Ci sto pensando tanto in questi giorni, quando si discute compulsivamente di riformare la giustizia, di conciliare diritti, di rivedere le regole che disciplinano il CSM, l’organo di autogoverno.
La ministra Cartabia, che mi ha studiato bene e approfonditamente, ha inteso superare – e di questo le sono grato – la giustizialista e liberticida riforma Bonafede.
Scritta da lui ma pensata dai suoi accoliti, Davigo in testa, secondo il quale non ci sono innocenti ma solo colpevoli fortunati.
Non serve a molto snocciolare dati e statistiche: veniamo puniti per i tempi, biblici, della giustizia; ho impiegato quindici anni per scrivere il mio capolavoro – Lo spirito delle leggi –, ce ne mette qualcuno meno ma sicuramente troppi la giustizia italiana per arrivare a sentenza definitiva; siamo stati puniti per ingiusta detenzione: siamo il Paese nel quale vi è il maggior numero di carcerati non condannati in via definitiva; siamo stati puniti per il sovraffollamento delle nostre carceri.
Vedete, paradossalmente la condizione del reo, volendo parlare tecnicamente, è la prima e principale cartina di tornasole per rappresentare il grado di civiltà di un Paese.
E allora, qual è il vero spirito della giustizia?
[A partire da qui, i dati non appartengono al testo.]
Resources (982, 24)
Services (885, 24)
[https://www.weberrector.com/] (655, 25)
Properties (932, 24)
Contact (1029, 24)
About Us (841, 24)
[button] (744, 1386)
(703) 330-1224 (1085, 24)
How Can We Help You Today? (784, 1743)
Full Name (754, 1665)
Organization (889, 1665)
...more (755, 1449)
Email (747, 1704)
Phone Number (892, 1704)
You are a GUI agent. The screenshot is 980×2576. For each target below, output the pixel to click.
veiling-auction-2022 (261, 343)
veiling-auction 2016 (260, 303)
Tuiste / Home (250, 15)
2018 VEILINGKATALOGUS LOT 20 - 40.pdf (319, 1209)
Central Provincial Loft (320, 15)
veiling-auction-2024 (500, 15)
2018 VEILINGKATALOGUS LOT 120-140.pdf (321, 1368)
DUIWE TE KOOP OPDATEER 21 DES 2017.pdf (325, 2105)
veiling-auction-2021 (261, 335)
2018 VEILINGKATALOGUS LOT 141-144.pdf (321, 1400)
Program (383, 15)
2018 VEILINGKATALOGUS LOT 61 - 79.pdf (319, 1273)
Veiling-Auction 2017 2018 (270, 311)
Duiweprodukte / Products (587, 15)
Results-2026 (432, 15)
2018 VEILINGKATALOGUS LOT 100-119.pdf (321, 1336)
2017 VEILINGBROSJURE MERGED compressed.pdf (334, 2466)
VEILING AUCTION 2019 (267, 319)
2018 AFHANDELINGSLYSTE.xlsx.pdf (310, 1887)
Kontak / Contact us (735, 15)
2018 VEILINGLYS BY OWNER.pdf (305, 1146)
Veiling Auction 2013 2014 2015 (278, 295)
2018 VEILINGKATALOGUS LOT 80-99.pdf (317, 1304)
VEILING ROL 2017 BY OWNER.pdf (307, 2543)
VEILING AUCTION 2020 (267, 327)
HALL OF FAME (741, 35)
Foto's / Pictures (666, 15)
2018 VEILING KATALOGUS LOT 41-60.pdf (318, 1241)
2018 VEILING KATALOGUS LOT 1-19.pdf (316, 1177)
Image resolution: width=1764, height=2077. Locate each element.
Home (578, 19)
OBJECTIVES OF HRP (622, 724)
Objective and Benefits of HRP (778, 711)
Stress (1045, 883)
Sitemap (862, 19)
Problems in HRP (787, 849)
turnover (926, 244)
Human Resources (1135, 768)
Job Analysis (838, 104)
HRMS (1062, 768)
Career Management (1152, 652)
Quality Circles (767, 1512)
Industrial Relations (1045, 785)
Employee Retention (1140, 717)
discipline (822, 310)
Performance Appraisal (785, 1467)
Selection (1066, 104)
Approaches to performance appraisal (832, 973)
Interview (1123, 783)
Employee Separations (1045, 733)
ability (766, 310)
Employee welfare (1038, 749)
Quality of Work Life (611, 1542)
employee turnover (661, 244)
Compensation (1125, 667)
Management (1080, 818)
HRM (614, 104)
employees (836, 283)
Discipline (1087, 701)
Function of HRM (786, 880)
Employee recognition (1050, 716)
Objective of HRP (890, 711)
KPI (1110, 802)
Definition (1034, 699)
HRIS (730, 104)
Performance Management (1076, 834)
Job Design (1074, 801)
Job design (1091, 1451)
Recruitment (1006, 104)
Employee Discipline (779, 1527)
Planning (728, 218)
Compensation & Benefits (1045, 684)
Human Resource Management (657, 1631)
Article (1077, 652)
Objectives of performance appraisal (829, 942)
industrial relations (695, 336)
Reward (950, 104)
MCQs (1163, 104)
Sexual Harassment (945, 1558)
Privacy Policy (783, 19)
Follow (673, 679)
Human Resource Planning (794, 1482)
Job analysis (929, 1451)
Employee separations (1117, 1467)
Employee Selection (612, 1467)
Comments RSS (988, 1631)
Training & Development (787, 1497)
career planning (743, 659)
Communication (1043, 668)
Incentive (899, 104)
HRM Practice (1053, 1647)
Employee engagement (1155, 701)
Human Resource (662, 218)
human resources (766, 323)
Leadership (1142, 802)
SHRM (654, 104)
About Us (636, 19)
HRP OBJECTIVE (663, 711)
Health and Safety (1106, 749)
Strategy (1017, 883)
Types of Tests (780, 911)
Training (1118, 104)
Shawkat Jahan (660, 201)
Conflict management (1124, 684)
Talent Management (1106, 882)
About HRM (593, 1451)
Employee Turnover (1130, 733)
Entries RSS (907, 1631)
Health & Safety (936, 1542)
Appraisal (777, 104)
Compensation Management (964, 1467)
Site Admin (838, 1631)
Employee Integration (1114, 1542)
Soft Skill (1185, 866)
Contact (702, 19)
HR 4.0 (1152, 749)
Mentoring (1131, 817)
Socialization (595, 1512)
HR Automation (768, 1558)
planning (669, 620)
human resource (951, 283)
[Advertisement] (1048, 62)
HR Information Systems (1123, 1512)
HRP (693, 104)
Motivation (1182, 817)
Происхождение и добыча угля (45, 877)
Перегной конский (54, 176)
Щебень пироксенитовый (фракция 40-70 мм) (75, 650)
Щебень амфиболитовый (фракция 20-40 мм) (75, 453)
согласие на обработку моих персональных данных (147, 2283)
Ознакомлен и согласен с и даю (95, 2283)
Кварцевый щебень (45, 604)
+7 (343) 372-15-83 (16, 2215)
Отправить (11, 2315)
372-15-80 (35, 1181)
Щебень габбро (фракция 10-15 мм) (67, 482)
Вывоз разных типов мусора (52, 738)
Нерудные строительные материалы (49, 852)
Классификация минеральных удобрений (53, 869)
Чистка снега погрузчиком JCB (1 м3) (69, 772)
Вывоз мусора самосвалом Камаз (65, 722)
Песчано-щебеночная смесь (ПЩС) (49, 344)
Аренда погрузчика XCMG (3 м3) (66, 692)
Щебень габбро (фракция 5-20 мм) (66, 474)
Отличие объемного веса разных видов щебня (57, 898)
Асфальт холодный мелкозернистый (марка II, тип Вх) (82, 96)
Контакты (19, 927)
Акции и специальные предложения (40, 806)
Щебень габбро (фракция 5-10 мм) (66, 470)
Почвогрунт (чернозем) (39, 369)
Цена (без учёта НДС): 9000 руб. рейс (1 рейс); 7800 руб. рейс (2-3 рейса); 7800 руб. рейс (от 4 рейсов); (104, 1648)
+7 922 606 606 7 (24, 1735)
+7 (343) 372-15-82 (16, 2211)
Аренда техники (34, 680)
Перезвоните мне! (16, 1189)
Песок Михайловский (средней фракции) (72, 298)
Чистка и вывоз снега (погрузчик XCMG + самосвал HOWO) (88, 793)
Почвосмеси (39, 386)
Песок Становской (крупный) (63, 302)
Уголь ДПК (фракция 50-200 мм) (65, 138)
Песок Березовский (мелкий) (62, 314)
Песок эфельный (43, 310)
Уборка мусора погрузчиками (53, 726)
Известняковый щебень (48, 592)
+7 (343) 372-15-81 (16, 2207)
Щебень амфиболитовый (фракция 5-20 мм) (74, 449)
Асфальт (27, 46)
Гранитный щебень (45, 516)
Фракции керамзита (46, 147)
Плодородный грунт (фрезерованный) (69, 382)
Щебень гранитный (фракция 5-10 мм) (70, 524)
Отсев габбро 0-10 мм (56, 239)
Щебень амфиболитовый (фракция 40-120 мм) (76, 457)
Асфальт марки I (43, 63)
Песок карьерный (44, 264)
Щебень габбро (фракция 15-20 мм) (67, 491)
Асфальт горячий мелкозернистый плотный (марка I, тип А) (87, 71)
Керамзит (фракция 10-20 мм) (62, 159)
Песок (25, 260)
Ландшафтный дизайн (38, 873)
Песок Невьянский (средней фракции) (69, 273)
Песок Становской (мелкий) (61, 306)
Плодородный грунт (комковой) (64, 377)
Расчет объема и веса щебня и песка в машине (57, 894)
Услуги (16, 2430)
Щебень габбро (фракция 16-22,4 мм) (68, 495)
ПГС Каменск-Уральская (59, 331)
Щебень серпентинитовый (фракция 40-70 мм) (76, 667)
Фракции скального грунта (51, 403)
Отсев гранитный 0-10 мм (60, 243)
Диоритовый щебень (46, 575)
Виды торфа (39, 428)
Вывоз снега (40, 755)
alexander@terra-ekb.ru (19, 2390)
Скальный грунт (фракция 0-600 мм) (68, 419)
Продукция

La Costituzione ce lo dice chiaramente: il condannato va rieducato, non punito.
E va tutelato, da sé stesso e dagli altri.
Oggi va tutelato, in primo luogo, dal processo mediatico che dietro lo insegue; va tutelato dalle fughe di notizie, dalle intercettazioni raccontate a mezzo stampa e dagli audio bellamente trasmessi in ogni programma che si occupi della materia.
Una volta questi si sarebbero chiamati “diritti della difesa”. Oggi prevale il “metti il mostro in prima pagina”.
Duecentocinquanta anni fa, vi avvisavo su un punto: se è vero che, sostenevo, i Paesi non moderati erano, per natura, quelli extraeuropei – dispotici e antidemocratici –, è vero anche che l’Europa non può dirsi immune da certe regressioni, da certi indietreggiamenti.
Ciò che sta accadendo in Polonia ed in Ungheria deve farci ragionare.
Se amiamo la democrazia, dobbiamo prendercene cura. E, per farlo, dobbiamo assicurarci che sopra tutto vi sia la legge che, non essendo di nessuno, è di tutti.